--- Your instructions ---
All records are to be printed exactly as they appear.

--- Provided entries ---

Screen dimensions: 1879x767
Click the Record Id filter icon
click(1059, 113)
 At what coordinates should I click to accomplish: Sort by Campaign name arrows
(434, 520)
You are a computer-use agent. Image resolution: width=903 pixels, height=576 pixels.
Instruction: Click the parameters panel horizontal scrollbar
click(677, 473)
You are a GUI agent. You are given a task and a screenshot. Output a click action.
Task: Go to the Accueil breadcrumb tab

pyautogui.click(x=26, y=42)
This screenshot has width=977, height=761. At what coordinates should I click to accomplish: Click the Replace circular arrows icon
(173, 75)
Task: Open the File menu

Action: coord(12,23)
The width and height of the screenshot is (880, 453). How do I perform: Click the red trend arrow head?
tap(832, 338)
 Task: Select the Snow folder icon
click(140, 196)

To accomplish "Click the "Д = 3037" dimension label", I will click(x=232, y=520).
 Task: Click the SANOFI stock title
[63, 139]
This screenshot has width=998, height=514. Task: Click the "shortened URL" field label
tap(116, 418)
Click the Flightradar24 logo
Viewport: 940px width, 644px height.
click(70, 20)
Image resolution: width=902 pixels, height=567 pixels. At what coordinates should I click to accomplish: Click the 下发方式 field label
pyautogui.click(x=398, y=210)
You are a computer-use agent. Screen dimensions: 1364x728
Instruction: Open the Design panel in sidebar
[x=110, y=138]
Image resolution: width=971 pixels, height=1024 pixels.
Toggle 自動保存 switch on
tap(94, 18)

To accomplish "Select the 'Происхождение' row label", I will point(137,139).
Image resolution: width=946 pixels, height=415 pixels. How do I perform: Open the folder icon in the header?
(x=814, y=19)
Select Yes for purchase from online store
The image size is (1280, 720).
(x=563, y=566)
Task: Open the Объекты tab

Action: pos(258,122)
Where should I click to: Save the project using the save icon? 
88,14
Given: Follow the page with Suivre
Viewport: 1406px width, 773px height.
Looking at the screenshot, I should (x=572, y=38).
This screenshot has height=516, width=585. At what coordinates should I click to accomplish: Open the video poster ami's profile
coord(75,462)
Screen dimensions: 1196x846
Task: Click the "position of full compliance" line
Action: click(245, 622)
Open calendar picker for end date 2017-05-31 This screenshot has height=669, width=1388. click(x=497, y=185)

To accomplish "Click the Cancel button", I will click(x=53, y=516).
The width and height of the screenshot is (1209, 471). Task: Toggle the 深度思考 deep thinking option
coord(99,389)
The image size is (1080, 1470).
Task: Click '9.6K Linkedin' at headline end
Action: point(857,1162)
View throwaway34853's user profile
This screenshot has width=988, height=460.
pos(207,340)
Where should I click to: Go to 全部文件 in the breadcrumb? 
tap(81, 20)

---

--- Response to this exercise ---
Screen dimensions: 1879x767
Click the Record Id filter icon
click(1059, 113)
 At what coordinates should I click to accomplish: Sort by Campaign name arrows
(434, 520)
You are a computer-use agent. Image resolution: width=903 pixels, height=576 pixels.
Instruction: Click the parameters panel horizontal scrollbar
click(677, 473)
You are a GUI agent. You are given a task and a screenshot. Output a click action.
Task: Go to the Accueil breadcrumb tab

pyautogui.click(x=26, y=42)
This screenshot has width=977, height=761. At what coordinates should I click to accomplish: Click the Replace circular arrows icon
(173, 75)
Task: Open the File menu

Action: coord(12,23)
The width and height of the screenshot is (880, 453). How do I perform: Click the red trend arrow head?
tap(832, 338)
 Task: Select the Snow folder icon
click(140, 196)

To accomplish "Click the "Д = 3037" dimension label", I will click(x=232, y=520).
 Task: Click the SANOFI stock title
[63, 139]
This screenshot has width=998, height=514. Task: Click the "shortened URL" field label
tap(116, 418)
Click the Flightradar24 logo
Viewport: 940px width, 644px height.
click(70, 20)
Image resolution: width=902 pixels, height=567 pixels. At what coordinates should I click to accomplish: Click the 下发方式 field label
pyautogui.click(x=398, y=210)
You are a computer-use agent. Screen dimensions: 1364x728
Instruction: Open the Design panel in sidebar
[x=110, y=138]
Image resolution: width=971 pixels, height=1024 pixels.
Toggle 自動保存 switch on
tap(94, 18)

To accomplish "Select the 'Происхождение' row label", I will point(137,139).
Image resolution: width=946 pixels, height=415 pixels. How do I perform: Open the folder icon in the header?
(x=814, y=19)
Select Yes for purchase from online store
The image size is (1280, 720).
(x=563, y=566)
Task: Open the Объекты tab

Action: pos(258,122)
Where should I click to: Save the project using the save icon? 
88,14
Given: Follow the page with Suivre
Viewport: 1406px width, 773px height.
Looking at the screenshot, I should (x=572, y=38).
This screenshot has height=516, width=585. At what coordinates should I click to accomplish: Open the video poster ami's profile
coord(75,462)
Screen dimensions: 1196x846
Task: Click the "position of full compliance" line
Action: click(245, 622)
Open calendar picker for end date 2017-05-31 This screenshot has height=669, width=1388. click(x=497, y=185)

To accomplish "Click the Cancel button", I will click(x=53, y=516).
The width and height of the screenshot is (1209, 471). Task: Toggle the 深度思考 deep thinking option
coord(99,389)
The image size is (1080, 1470).
Task: Click '9.6K Linkedin' at headline end
Action: point(857,1162)
View throwaway34853's user profile
This screenshot has width=988, height=460.
pos(207,340)
Where should I click to: Go to 全部文件 in the breadcrumb? 
tap(81, 20)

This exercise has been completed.